Sur le plan touristique, le choix se défend parfaitement.
La Laponie et le Grand Nord connaissent un succès croissant auprès de la clientèle européenne. Brussels Airlines travaille d’ailleurs depuis plusieurs années avec le spécialiste belge Nordic, sur un marché qui séduit de plus en plus les voyageurs belges.
Mais pour les professionnels belges du voyage, une autre lecture mérite d’être posée.
Brussels Airlines devient-elle un « variable d’ajustement » du Lufthansa Group ?
L’expression est volontairement interrogative, mais la question mérite d’être posée.
Kittilä n’est absolument pas une terre inconnue pour Lufthansa Group. Lufthansa dessert directement Kittilä depuis Munich et renforce cette liaison durant l’hiver 2026-2027.
Et ce n’est pas tout : Discover Airlines dessert également Kittilä depuis Francfort, tandis qu’Eurowings propose également la destination sur son réseau hivernal.
Même constat pour Evenes, porte d’entrée des îles Lofoten. Discover Airlines est déjà présente sur cette destination depuis l’Allemagne.
Kemi est le cas le plus intéressant. Contrairement à Kittilä et Evenes, la destination apparaît davantage comme une véritable nouveauté dans le dispositif du groupe.
Autrement dit, Brussels Airlines n’invente pas seule une nouvelle stratégie nordique : elle s’insère clairement dans une stratégie déjà largement développée par Lufthansa Group dans le Grand Nord.
Le Grand Nord, un véritable axe stratégique
Lufthansa Group développe désormais un réseau impressionnant vers les destinations nordiques et arctiques. Lufthansa, Discover Airlines, Eurowings, Austrian et Brussels Airlines participent, chacune à leur manière, à cette offensive.
Ce n’est donc plus un marché de niche.
Le Grand Nord est devenu un véritable produit touristique aérien.
Et dans cette stratégie, Bruxelles devient un point de départ supplémentaire.
Laboratoire ou répartition intelligente des rôles ?
C’est probablement là que le débat devient intéressant.

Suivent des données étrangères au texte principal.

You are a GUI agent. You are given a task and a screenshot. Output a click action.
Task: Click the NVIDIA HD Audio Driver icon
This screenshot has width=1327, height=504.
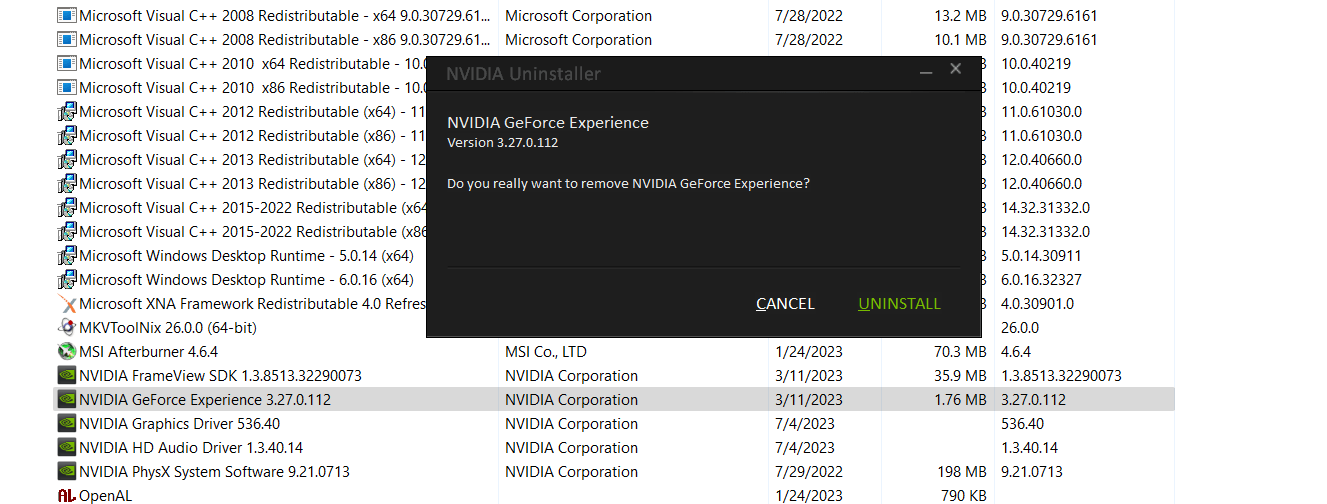click(x=67, y=448)
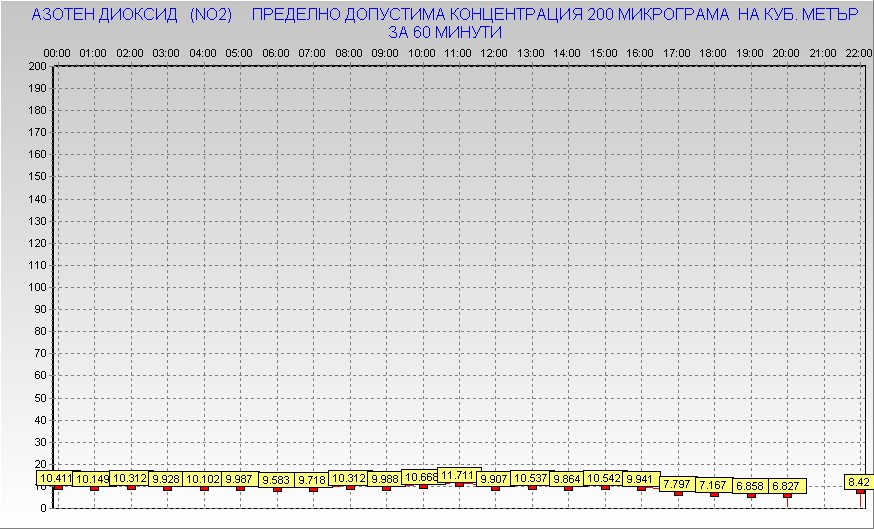Select the 100 mark on vertical axis

coord(37,287)
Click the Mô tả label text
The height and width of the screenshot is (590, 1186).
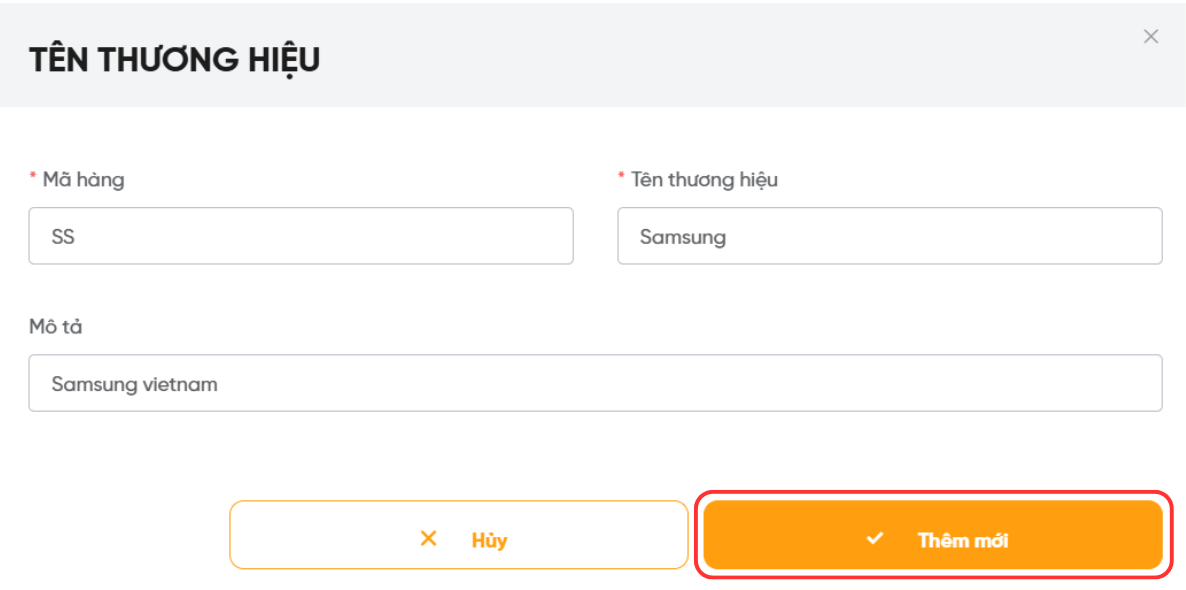point(56,327)
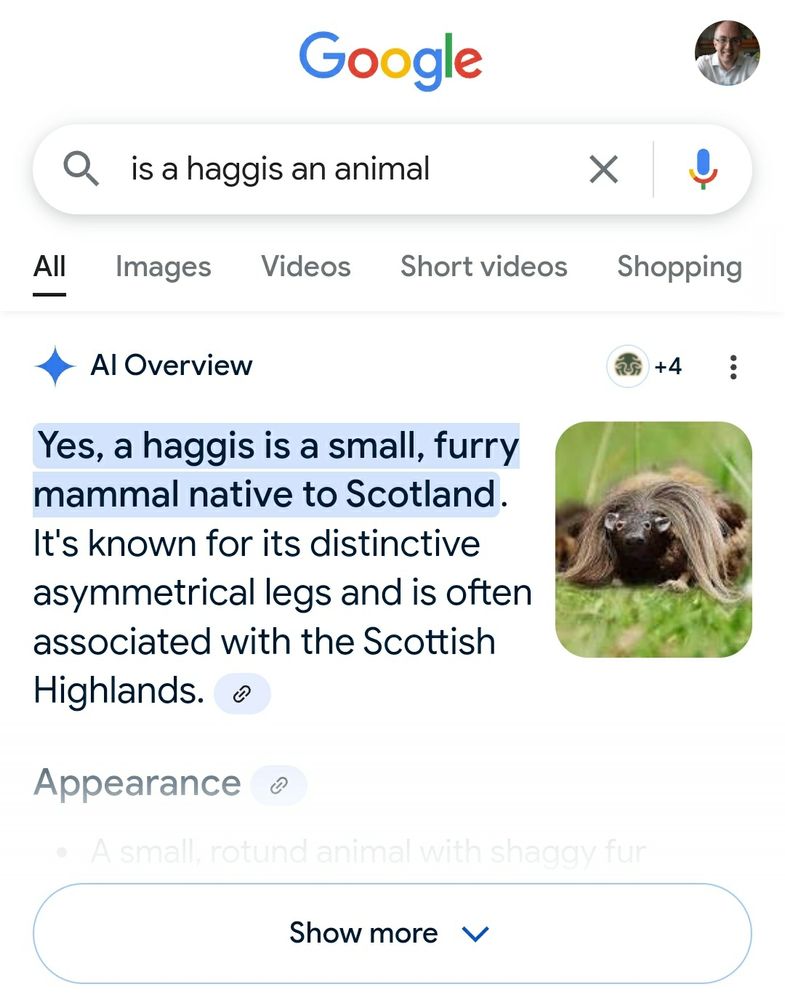Click the haggis animal photo
The width and height of the screenshot is (785, 1000).
click(655, 538)
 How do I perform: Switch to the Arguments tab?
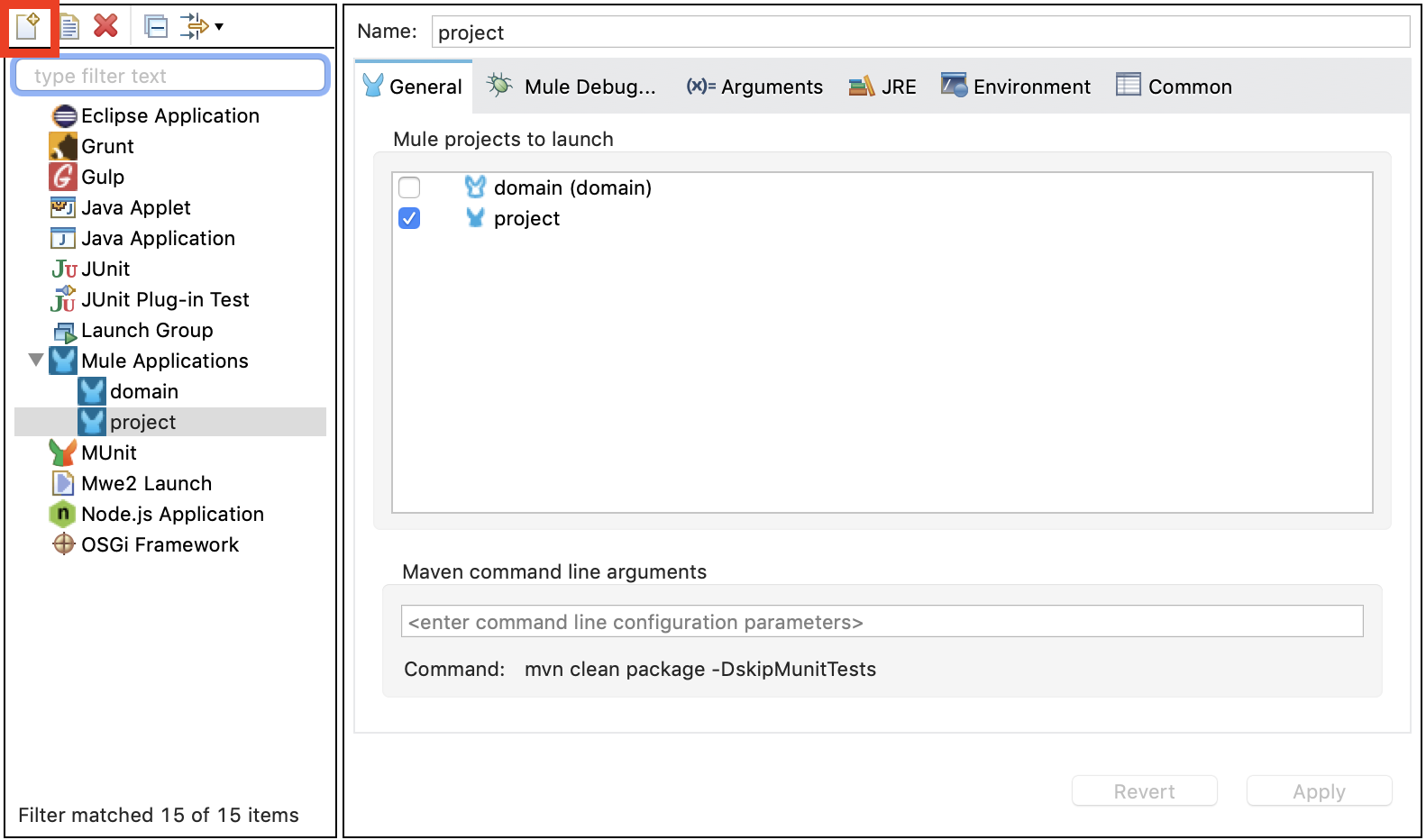click(754, 87)
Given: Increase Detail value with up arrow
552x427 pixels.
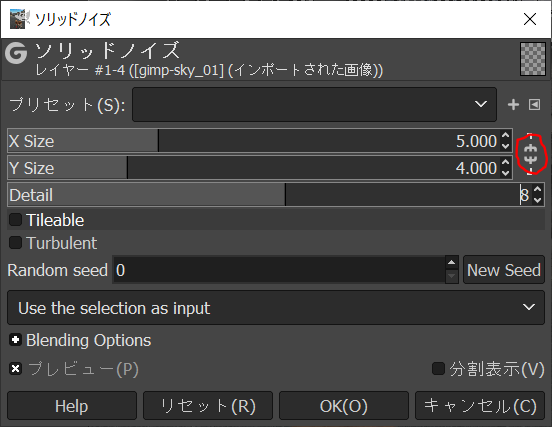Looking at the screenshot, I should click(x=538, y=189).
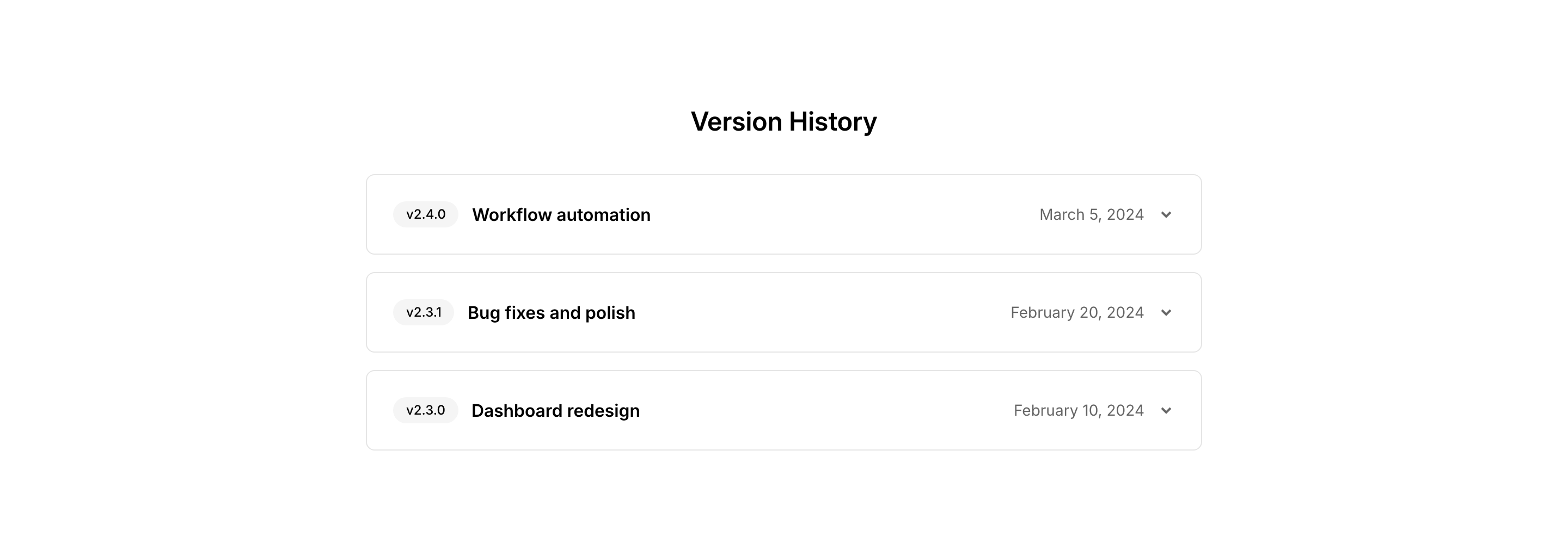Expand the v2.4.0 release chevron
The image size is (1568, 555).
1166,215
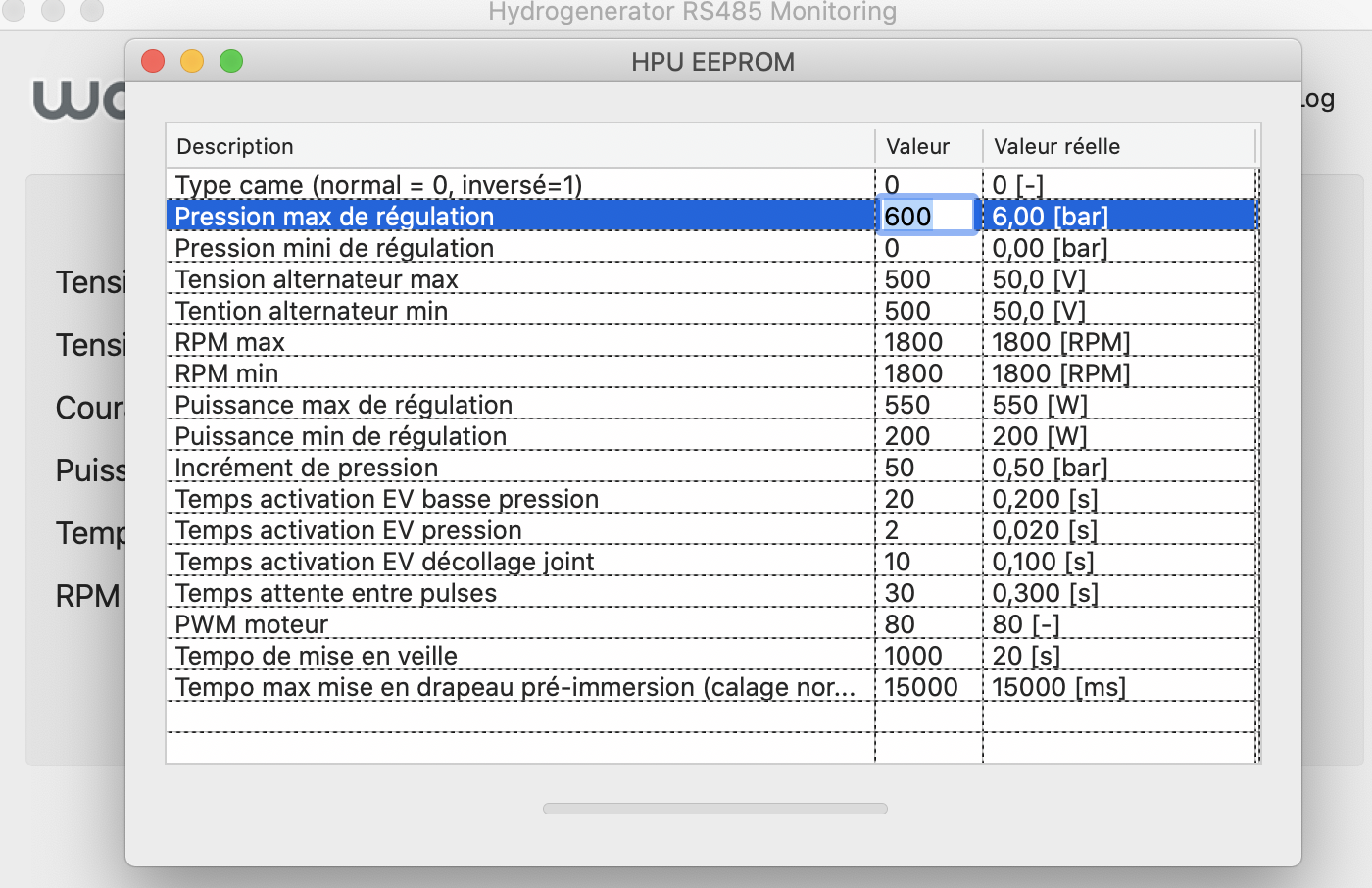Image resolution: width=1372 pixels, height=888 pixels.
Task: Select the Pression mini de régulation row
Action: (711, 247)
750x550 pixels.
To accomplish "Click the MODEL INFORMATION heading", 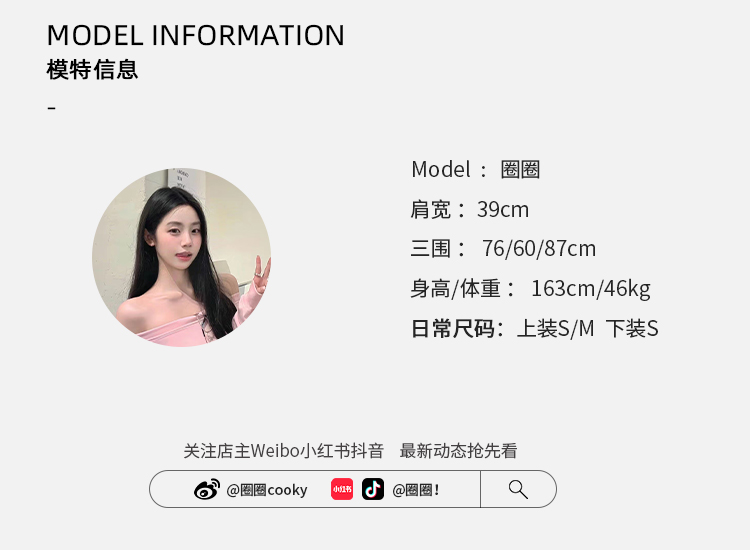I will (196, 35).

On pourrait considérer que Lufthansa Group utilise Brussels Airlines pour tester depuis Bruxelles des destinations saisonnières, correspondant aux nouvelles tendances du tourisme loisirs, pendant que Francfort et Munich conservent leur rôle de grands hubs intercontinentaux.
Mais on peut aussi retourner complètement le raisonnement.
Brussels Airlines pourrait devenir le laboratoire belge du Lufthansa Group, capable de tester rapidement de nouvelles destinations, de nouveaux marchés et de nouvelles clientèles avant, pourquoi pas, de pérenniser les lignes qui rencontrent le succès.
Dans ce cas, être un « laboratoire » ne serait pas nécessairement négatif. Cela pourrait même offrir à Brussels Airlines davantage d’opportunités de développement au départ de Bruxelles.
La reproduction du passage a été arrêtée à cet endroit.